Extracted data
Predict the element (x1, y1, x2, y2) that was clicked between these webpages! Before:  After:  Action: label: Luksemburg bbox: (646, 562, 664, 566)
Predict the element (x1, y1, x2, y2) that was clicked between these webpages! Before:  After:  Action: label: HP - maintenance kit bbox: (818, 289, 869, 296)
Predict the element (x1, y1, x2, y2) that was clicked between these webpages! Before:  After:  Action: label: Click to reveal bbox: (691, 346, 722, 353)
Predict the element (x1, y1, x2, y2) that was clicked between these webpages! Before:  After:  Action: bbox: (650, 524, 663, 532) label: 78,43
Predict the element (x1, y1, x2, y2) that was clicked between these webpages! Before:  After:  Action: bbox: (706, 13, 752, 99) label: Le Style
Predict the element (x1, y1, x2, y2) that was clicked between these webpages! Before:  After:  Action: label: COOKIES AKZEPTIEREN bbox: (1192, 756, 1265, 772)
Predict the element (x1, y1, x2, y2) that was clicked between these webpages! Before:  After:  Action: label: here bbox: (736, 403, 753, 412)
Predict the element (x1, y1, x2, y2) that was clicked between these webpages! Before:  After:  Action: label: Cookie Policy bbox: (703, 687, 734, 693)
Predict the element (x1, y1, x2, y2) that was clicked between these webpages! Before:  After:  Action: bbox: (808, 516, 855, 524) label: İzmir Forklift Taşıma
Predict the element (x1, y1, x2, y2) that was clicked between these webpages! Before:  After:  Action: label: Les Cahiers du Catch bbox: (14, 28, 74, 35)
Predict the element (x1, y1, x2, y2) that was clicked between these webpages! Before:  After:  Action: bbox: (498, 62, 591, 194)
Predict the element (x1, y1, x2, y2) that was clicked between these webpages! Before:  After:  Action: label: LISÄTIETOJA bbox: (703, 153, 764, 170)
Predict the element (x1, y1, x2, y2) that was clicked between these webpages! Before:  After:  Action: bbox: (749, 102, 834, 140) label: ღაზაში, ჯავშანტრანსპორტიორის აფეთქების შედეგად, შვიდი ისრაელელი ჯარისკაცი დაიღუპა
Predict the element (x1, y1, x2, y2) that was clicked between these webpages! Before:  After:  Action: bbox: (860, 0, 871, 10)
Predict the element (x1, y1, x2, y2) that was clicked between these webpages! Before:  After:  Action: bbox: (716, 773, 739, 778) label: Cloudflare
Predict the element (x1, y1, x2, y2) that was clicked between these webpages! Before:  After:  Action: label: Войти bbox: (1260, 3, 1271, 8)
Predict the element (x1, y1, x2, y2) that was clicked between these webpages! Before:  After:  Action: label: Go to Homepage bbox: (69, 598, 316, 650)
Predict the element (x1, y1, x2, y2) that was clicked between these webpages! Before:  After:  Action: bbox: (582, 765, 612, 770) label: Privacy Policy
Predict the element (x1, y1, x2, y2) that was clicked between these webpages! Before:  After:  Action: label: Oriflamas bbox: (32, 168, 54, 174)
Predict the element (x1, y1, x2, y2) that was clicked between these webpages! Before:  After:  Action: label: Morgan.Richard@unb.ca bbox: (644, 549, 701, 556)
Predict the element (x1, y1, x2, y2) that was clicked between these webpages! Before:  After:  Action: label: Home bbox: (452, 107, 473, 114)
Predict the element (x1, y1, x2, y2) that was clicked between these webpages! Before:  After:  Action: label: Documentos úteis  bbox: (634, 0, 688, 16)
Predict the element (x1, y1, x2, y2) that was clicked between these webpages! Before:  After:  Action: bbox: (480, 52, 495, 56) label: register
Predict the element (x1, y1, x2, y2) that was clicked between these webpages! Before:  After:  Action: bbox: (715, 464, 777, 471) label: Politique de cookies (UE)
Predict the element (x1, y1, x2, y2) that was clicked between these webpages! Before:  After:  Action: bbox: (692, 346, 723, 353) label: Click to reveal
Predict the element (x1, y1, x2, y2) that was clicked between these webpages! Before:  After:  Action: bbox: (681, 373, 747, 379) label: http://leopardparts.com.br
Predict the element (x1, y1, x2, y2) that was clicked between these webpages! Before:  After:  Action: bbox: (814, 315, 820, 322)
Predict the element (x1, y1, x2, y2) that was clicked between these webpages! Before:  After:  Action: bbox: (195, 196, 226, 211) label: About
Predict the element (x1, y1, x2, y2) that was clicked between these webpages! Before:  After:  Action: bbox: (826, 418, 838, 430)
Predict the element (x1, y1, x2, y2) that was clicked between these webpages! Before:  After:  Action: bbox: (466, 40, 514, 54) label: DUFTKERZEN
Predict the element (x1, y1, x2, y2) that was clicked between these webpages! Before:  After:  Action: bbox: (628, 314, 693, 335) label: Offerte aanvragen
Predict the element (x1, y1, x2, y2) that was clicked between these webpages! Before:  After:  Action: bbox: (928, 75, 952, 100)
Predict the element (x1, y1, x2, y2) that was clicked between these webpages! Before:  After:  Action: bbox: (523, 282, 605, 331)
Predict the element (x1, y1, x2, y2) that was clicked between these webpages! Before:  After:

Written problem
Restate every line of the data above, substituting "web pages" for "webpages" and leaving everything else unchanged.

Exercise output
Predict the element (x1, y1, x2, y2) that was clicked between these web pages! Before:  After:  Action: label: Luksemburg bbox: (646, 562, 664, 566)
Predict the element (x1, y1, x2, y2) that was clicked between these web pages! Before:  After:  Action: label: HP - maintenance kit bbox: (818, 289, 869, 296)
Predict the element (x1, y1, x2, y2) that was clicked between these web pages! Before:  After:  Action: label: Click to reveal bbox: (691, 346, 722, 353)
Predict the element (x1, y1, x2, y2) that was clicked between these web pages! Before:  After:  Action: bbox: (650, 524, 663, 532) label: 78,43
Predict the element (x1, y1, x2, y2) that was clicked between these web pages! Before:  After:  Action: bbox: (706, 13, 752, 99) label: Le Style
Predict the element (x1, y1, x2, y2) that was clicked between these web pages! Before:  After:  Action: label: COOKIES AKZEPTIEREN bbox: (1192, 756, 1265, 772)
Predict the element (x1, y1, x2, y2) that was clicked between these web pages! Before:  After:  Action: label: here bbox: (736, 403, 753, 412)
Predict the element (x1, y1, x2, y2) that was clicked between these web pages! Before:  After:  Action: label: Cookie Policy bbox: (703, 687, 734, 693)
Predict the element (x1, y1, x2, y2) that was clicked between these web pages! Before:  After:  Action: bbox: (808, 516, 855, 524) label: İzmir Forklift Taşıma
Predict the element (x1, y1, x2, y2) that was clicked between these web pages! Before:  After:  Action: label: Les Cahiers du Catch bbox: (14, 28, 74, 35)
Predict the element (x1, y1, x2, y2) that was clicked between these web pages! Before:  After:  Action: bbox: (498, 62, 591, 194)
Predict the element (x1, y1, x2, y2) that was clicked between these web pages! Before:  After:  Action: label: LISÄTIETOJA bbox: (703, 153, 764, 170)
Predict the element (x1, y1, x2, y2) that was clicked between these web pages! Before:  After:  Action: bbox: (749, 102, 834, 140) label: ღაზაში, ჯავშანტრანსპორტიორის აფეთქების შედეგად, შვიდი ისრაელელი ჯარისკაცი დაიღუპა
Predict the element (x1, y1, x2, y2) that was clicked between these web pages! Before:  After:  Action: bbox: (860, 0, 871, 10)
Predict the element (x1, y1, x2, y2) that was clicked between these web pages! Before:  After:  Action: bbox: (716, 773, 739, 778) label: Cloudflare
Predict the element (x1, y1, x2, y2) that was clicked between these web pages! Before:  After:  Action: label: Войти bbox: (1260, 3, 1271, 8)
Predict the element (x1, y1, x2, y2) that was clicked between these web pages! Before:  After:  Action: label: Go to Homepage bbox: (69, 598, 316, 650)
Predict the element (x1, y1, x2, y2) that was clicked between these web pages! Before:  After:  Action: bbox: (582, 765, 612, 770) label: Privacy Policy
Predict the element (x1, y1, x2, y2) that was clicked between these web pages! Before:  After:  Action: label: Oriflamas bbox: (32, 168, 54, 174)
Predict the element (x1, y1, x2, y2) that was clicked between these web pages! Before:  After:  Action: label: Morgan.Richard@unb.ca bbox: (644, 549, 701, 556)
Predict the element (x1, y1, x2, y2) that was clicked between these web pages! Before:  After:  Action: label: Home bbox: (452, 107, 473, 114)
Predict the element (x1, y1, x2, y2) that was clicked between these web pages! Before:  After:  Action: label: Documentos úteis  bbox: (634, 0, 688, 16)
Predict the element (x1, y1, x2, y2) that was clicked between these web pages! Before:  After:  Action: bbox: (480, 52, 495, 56) label: register
Predict the element (x1, y1, x2, y2) that was clicked between these web pages! Before:  After:  Action: bbox: (715, 464, 777, 471) label: Politique de cookies (UE)
Predict the element (x1, y1, x2, y2) that was clicked between these web pages! Before:  After:  Action: bbox: (692, 346, 723, 353) label: Click to reveal
Predict the element (x1, y1, x2, y2) that was clicked between these web pages! Before:  After:  Action: bbox: (681, 373, 747, 379) label: http://leopardparts.com.br
Predict the element (x1, y1, x2, y2) that was clicked between these web pages! Before:  After:  Action: bbox: (814, 315, 820, 322)
Predict the element (x1, y1, x2, y2) that was clicked between these web pages! Before:  After:  Action: bbox: (195, 196, 226, 211) label: About
Predict the element (x1, y1, x2, y2) that was clicked between these web pages! Before:  After:  Action: bbox: (826, 418, 838, 430)
Predict the element (x1, y1, x2, y2) that was clicked between these web pages! Before:  After:  Action: bbox: (466, 40, 514, 54) label: DUFTKERZEN
Predict the element (x1, y1, x2, y2) that was clicked between these web pages! Before:  After:  Action: bbox: (628, 314, 693, 335) label: Offerte aanvragen
Predict the element (x1, y1, x2, y2) that was clicked between these web pages! Before:  After:  Action: bbox: (928, 75, 952, 100)
Predict the element (x1, y1, x2, y2) that was clicked between these web pages! Before:  After:  Action: bbox: (523, 282, 605, 331)
Predict the element (x1, y1, x2, y2) that was clicked between these web pages! Before:  After:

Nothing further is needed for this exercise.